[EXERCISE DESCRIPTION]:
Please output the whole listing below exactly as it is.

[LISTED ENTRIES]:
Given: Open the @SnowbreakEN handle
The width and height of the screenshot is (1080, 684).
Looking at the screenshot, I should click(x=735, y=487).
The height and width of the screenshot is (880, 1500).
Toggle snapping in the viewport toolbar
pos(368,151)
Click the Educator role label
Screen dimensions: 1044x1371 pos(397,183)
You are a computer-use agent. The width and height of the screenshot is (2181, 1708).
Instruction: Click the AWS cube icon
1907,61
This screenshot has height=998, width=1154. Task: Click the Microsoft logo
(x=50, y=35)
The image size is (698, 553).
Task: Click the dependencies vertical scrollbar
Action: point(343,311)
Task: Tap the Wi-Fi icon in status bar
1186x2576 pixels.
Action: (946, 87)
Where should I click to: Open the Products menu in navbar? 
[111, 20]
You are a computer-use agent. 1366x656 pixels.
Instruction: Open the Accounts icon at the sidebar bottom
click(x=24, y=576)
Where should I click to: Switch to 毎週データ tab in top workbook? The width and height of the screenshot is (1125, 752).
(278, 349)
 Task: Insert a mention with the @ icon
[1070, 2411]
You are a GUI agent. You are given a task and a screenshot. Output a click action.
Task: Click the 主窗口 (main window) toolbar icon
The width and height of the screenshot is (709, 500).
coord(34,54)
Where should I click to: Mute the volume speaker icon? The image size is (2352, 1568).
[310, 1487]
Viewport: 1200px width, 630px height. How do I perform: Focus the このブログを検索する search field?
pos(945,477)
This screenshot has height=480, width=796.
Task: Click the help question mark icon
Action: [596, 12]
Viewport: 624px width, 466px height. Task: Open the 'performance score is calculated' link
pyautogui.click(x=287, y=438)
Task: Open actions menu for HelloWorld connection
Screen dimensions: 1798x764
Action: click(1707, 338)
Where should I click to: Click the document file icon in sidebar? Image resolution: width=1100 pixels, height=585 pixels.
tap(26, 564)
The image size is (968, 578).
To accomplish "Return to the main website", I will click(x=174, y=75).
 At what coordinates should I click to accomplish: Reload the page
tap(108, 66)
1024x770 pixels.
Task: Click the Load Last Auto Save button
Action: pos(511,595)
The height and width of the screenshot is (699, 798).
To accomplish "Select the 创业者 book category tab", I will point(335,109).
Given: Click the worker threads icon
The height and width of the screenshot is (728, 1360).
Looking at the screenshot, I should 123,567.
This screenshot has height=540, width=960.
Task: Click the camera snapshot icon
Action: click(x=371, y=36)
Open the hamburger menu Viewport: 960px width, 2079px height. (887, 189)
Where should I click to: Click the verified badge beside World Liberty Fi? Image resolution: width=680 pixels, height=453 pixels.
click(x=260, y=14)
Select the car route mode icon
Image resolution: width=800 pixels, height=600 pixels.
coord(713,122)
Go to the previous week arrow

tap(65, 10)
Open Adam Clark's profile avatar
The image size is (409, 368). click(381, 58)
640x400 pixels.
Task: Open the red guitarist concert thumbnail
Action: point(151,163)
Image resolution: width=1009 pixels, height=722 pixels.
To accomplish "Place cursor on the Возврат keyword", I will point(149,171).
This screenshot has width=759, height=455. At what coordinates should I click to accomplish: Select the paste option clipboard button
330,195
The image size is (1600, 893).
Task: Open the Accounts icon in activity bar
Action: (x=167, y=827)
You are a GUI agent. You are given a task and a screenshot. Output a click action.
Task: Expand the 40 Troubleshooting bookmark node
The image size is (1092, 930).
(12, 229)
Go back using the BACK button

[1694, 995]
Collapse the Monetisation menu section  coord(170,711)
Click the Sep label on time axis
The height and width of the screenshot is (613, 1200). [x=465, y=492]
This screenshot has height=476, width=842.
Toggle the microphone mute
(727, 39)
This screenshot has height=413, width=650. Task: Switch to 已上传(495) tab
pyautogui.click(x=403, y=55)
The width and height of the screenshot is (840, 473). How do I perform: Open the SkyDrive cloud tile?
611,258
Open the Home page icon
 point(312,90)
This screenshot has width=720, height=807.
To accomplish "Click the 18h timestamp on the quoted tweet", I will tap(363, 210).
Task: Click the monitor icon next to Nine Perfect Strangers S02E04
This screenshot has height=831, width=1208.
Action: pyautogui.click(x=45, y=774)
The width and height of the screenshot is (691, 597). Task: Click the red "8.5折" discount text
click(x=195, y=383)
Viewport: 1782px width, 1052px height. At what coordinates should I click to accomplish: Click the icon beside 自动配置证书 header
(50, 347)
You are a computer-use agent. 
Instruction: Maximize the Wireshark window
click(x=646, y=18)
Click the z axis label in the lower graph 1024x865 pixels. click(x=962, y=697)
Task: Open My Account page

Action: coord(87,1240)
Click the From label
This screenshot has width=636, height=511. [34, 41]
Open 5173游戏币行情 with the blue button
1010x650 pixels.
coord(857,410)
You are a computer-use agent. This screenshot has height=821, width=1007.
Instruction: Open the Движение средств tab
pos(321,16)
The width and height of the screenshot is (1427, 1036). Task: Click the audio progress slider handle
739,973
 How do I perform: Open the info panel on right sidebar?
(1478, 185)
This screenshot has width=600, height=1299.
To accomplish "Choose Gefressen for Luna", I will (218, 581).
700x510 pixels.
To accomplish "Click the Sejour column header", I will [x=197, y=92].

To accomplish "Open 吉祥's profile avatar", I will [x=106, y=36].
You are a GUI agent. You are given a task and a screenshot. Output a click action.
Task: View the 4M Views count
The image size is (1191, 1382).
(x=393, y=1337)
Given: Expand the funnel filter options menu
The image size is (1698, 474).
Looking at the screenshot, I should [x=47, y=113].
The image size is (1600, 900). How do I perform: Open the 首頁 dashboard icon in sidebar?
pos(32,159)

[SOLUTION TO THIS TASK]:
Given: Open the @SnowbreakEN handle
The width and height of the screenshot is (1080, 684).
Looking at the screenshot, I should click(x=735, y=487).
The height and width of the screenshot is (880, 1500).
Toggle snapping in the viewport toolbar
pos(368,151)
Click the Educator role label
Screen dimensions: 1044x1371 pos(397,183)
You are a computer-use agent. The width and height of the screenshot is (2181, 1708).
Instruction: Click the AWS cube icon
1907,61
This screenshot has height=998, width=1154. Task: Click the Microsoft logo
(x=50, y=35)
The image size is (698, 553).
Task: Click the dependencies vertical scrollbar
Action: point(343,311)
Task: Tap the Wi-Fi icon in status bar
1186x2576 pixels.
Action: (946, 87)
Where should I click to: Open the Products menu in navbar? 
[111, 20]
You are a computer-use agent. 1366x656 pixels.
Instruction: Open the Accounts icon at the sidebar bottom
click(x=24, y=576)
Where should I click to: Switch to 毎週データ tab in top workbook? The width and height of the screenshot is (1125, 752).
(278, 349)
 Task: Insert a mention with the @ icon
[1070, 2411]
You are a GUI agent. You are given a task and a screenshot. Output a click action.
Task: Click the 主窗口 (main window) toolbar icon
The width and height of the screenshot is (709, 500).
coord(34,54)
Where should I click to: Mute the volume speaker icon? The image size is (2352, 1568).
[310, 1487]
Viewport: 1200px width, 630px height. How do I perform: Focus the このブログを検索する search field?
pos(945,477)
This screenshot has height=480, width=796.
Task: Click the help question mark icon
Action: [596, 12]
Viewport: 624px width, 466px height. Task: Open the 'performance score is calculated' link
pyautogui.click(x=287, y=438)
Task: Open actions menu for HelloWorld connection
Screen dimensions: 1798x764
Action: click(1707, 338)
Where should I click to: Click the document file icon in sidebar? Image resolution: width=1100 pixels, height=585 pixels.
tap(26, 564)
The image size is (968, 578).
To accomplish "Return to the main website", I will click(x=174, y=75).
 At what coordinates should I click to accomplish: Reload the page
tap(108, 66)
1024x770 pixels.
Task: Click the Load Last Auto Save button
Action: pos(511,595)
The height and width of the screenshot is (699, 798).
To accomplish "Select the 创业者 book category tab", I will point(335,109).
Given: Click the worker threads icon
The height and width of the screenshot is (728, 1360).
Looking at the screenshot, I should 123,567.
This screenshot has height=540, width=960.
Task: Click the camera snapshot icon
Action: click(x=371, y=36)
Open the hamburger menu Viewport: 960px width, 2079px height. (887, 189)
Where should I click to: Click the verified badge beside World Liberty Fi? Image resolution: width=680 pixels, height=453 pixels.
click(x=260, y=14)
Select the car route mode icon
Image resolution: width=800 pixels, height=600 pixels.
coord(713,122)
Go to the previous week arrow

tap(65, 10)
Open Adam Clark's profile avatar
The image size is (409, 368). click(381, 58)
640x400 pixels.
Task: Open the red guitarist concert thumbnail
Action: point(151,163)
Image resolution: width=1009 pixels, height=722 pixels.
To accomplish "Place cursor on the Возврат keyword", I will point(149,171).
This screenshot has width=759, height=455. At what coordinates should I click to accomplish: Select the paste option clipboard button
330,195
The image size is (1600, 893).
Task: Open the Accounts icon in activity bar
Action: (x=167, y=827)
You are a GUI agent. You are given a task and a screenshot. Output a click action.
Task: Expand the 40 Troubleshooting bookmark node
The image size is (1092, 930).
(12, 229)
Go back using the BACK button

[1694, 995]
Collapse the Monetisation menu section  coord(170,711)
Click the Sep label on time axis
The height and width of the screenshot is (613, 1200). [x=465, y=492]
This screenshot has height=476, width=842.
Toggle the microphone mute
(727, 39)
This screenshot has height=413, width=650. Task: Switch to 已上传(495) tab
pyautogui.click(x=403, y=55)
The width and height of the screenshot is (840, 473). How do I perform: Open the SkyDrive cloud tile?
611,258
Open the Home page icon
 point(312,90)
This screenshot has width=720, height=807.
To accomplish "Click the 18h timestamp on the quoted tweet", I will tap(363, 210).
Task: Click the monitor icon next to Nine Perfect Strangers S02E04
This screenshot has height=831, width=1208.
Action: pyautogui.click(x=45, y=774)
The width and height of the screenshot is (691, 597). Task: Click the red "8.5折" discount text
click(x=195, y=383)
Viewport: 1782px width, 1052px height. At what coordinates should I click to accomplish: Click the icon beside 自动配置证书 header
(50, 347)
You are a computer-use agent. 
Instruction: Maximize the Wireshark window
click(x=646, y=18)
Click the z axis label in the lower graph 1024x865 pixels. click(x=962, y=697)
Task: Open My Account page

Action: coord(87,1240)
Click the From label
This screenshot has width=636, height=511. [34, 41]
Open 5173游戏币行情 with the blue button
1010x650 pixels.
coord(857,410)
You are a computer-use agent. This screenshot has height=821, width=1007.
Instruction: Open the Движение средств tab
pos(321,16)
The width and height of the screenshot is (1427, 1036). Task: Click the audio progress slider handle
739,973
 How do I perform: Open the info panel on right sidebar?
(1478, 185)
This screenshot has width=600, height=1299.
To accomplish "Choose Gefressen for Luna", I will (218, 581).
700x510 pixels.
To accomplish "Click the Sejour column header", I will [x=197, y=92].

To accomplish "Open 吉祥's profile avatar", I will [x=106, y=36].
You are a GUI agent. You are given a task and a screenshot. Output a click action.
Task: View the 4M Views count
The image size is (1191, 1382).
(x=393, y=1337)
Given: Expand the funnel filter options menu
The image size is (1698, 474).
Looking at the screenshot, I should [x=47, y=113].
The image size is (1600, 900). How do I perform: Open the 首頁 dashboard icon in sidebar?
pos(32,159)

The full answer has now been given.